A more colloquial meaning of technological determinism is, of course, connected to the Toronto school, namely Harold A. Innis and Marshall McLuhan. This stuff is so well known and overcommented that I don’t really want to get into it – let’s just say that technology, here, determines social process either by installing a specific rapport to covering space and time (Innis) or by establishing a certain equilibrium of the senses (McLuhan). You can find dystopical versions of the same basic concept in Ellul or Postman: technology determines society, to state matters bluntly.

I would argue that there is third version of technological determinism which is, although not completely dissimilar, far more subtle than the last one. Heidegger’s framing of technology as Gestell (an outlook based on cold mathematical reasoning, industrial destruction of more integrated ways of living, exploitation of nature, etc.) opens up a question that has been taken up by a large number of people in design theory and practice: is technology determined to follow the logic of Gestell? In Heidegger’s perspective, technology is doomed to exert a dehumanizing force on being itself: the determinism here does not so much concern the relationship between technology and society but the essence (Wesen) of technology itself. A lot of thinking about design over the last thirty years has been based on the assumption that a different form of technology is possible: technology that would escape its destiny as Gestell and be emancipating instead of alienating. Discourse about information technology is indeed full of such hopes.

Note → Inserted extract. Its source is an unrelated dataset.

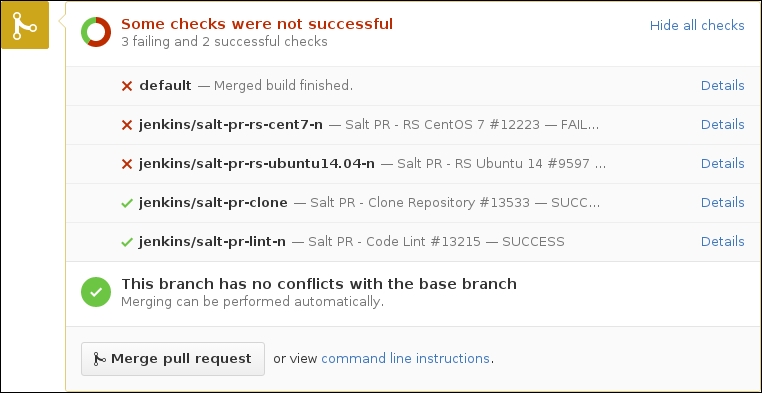Open Details for the default check
The height and width of the screenshot is (393, 762).
[722, 85]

Although “technological determinism” refers most often to the second perspective, a closer examination of “what determines what” opens up a series of quite interesting questions that go beyond the vulgar interpretations of McLuhan’s writings. For those who still adhere to the idea that tools determine their use, here is a list of possible remedies:

  1. Look at design studies where determinism has been replaced by the quite elegant notion of affordance.
  2. Read more Actor-Network Theory.
  3. Think about what Roland Barthes meant by “interpretation”.
  4. Dust off your copy of Hall’s “encoding/decoding”.
  5. Work as a software developer and marvel at the infinity of ways users find to use, appropriate, and break your applications.